Sakarya 275. Hafta: Her gün Aşura, her yer Kerbela!

Sakarya’daki 275. eylemde Kerbela’dan dersin yeterince çıkarılmadığı ifade edilirken, kampüslerin ayrışmaya başladığı tehlikesine dikkat çekildi. Açıklamada Genelkurmay’ın iki dil tartışmasına müdahalesi ile protesto gösterilerindeki şiddete eleştirildi.
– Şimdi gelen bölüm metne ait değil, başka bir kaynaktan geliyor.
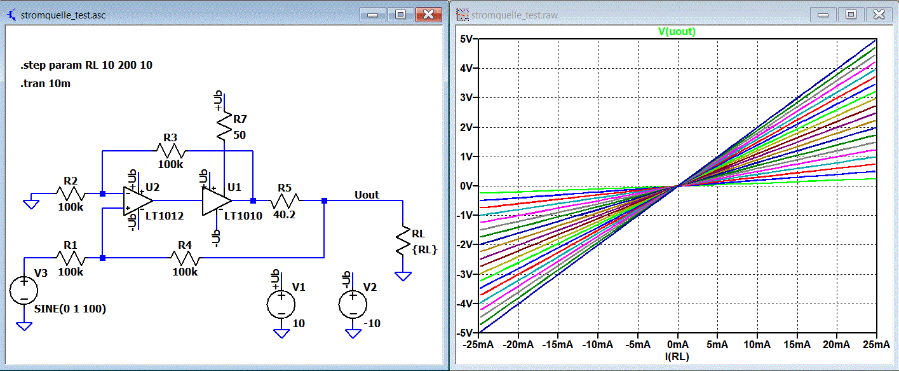Close the stromquelle_test.asc schematic window
899x371 pixels.
pos(428,14)
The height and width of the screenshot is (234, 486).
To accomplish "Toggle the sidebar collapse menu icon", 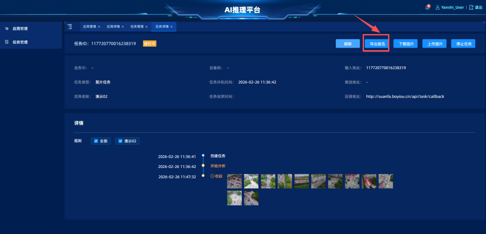I will click(69, 26).
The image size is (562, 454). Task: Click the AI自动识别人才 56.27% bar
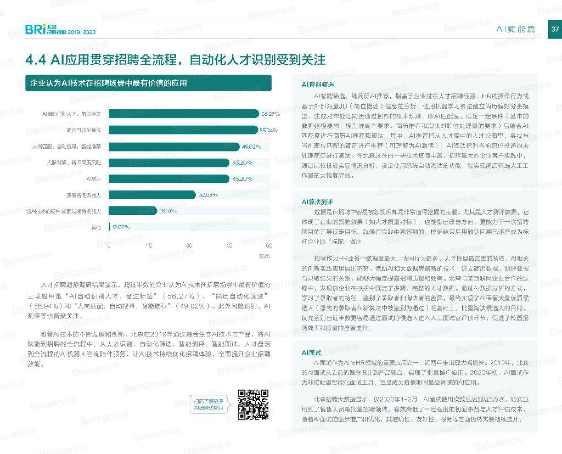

Sakarya Adalet Girişimi’nin 275. hafta basın açıklaması Kerbela’nın anılmasıyla başlarken, SAGİR Başörtüsü Platformu adına basın açıklamasını okuyan Sakarya Dayanışma Derneği sözcüsü Kadrican Mendi, “Meşruiyeti iktidarın değil Hakk’ın yanında aramanın adı olan Kerbela Kıyamı tüm İslam dünyasında anıldı. Anıldı, lakin idrak edildi mi? Tartışılır. Kerbela’da Yezid’in zulmünü lanetledik ama yezide iktidar yolunu açan süreci ne kadar doğru kavrayabildik. Sırf iktidar da olduğu için Muaviye’nin ordusuna yazılanlar, fethe gittiklerini zannederlerken aslında zulmün kurumlarını tahkim ediyorlardı. Hüseyin’i yezit şehit etti fakat ümmetin iktidar karşısındaki sarhoşluğu sayesinde… Tarih bize göstermiştir ki; Yezidin murdar nefesinden sakınmak için önce Muaviye’nin ordusuna asker yazılmamak kadar, onun karşısında durmak da gerekiyor… Burada sanırım hiçbir hükümetin ve iktidarın kutsal olmadığı gerçeğini de hatırlatmamız gerekiyor. Ki Muaviye’nin ordusunda İslam fethine çıktığını zanneden gafil Müslümanların durumuna düşmeyelim.” dedi.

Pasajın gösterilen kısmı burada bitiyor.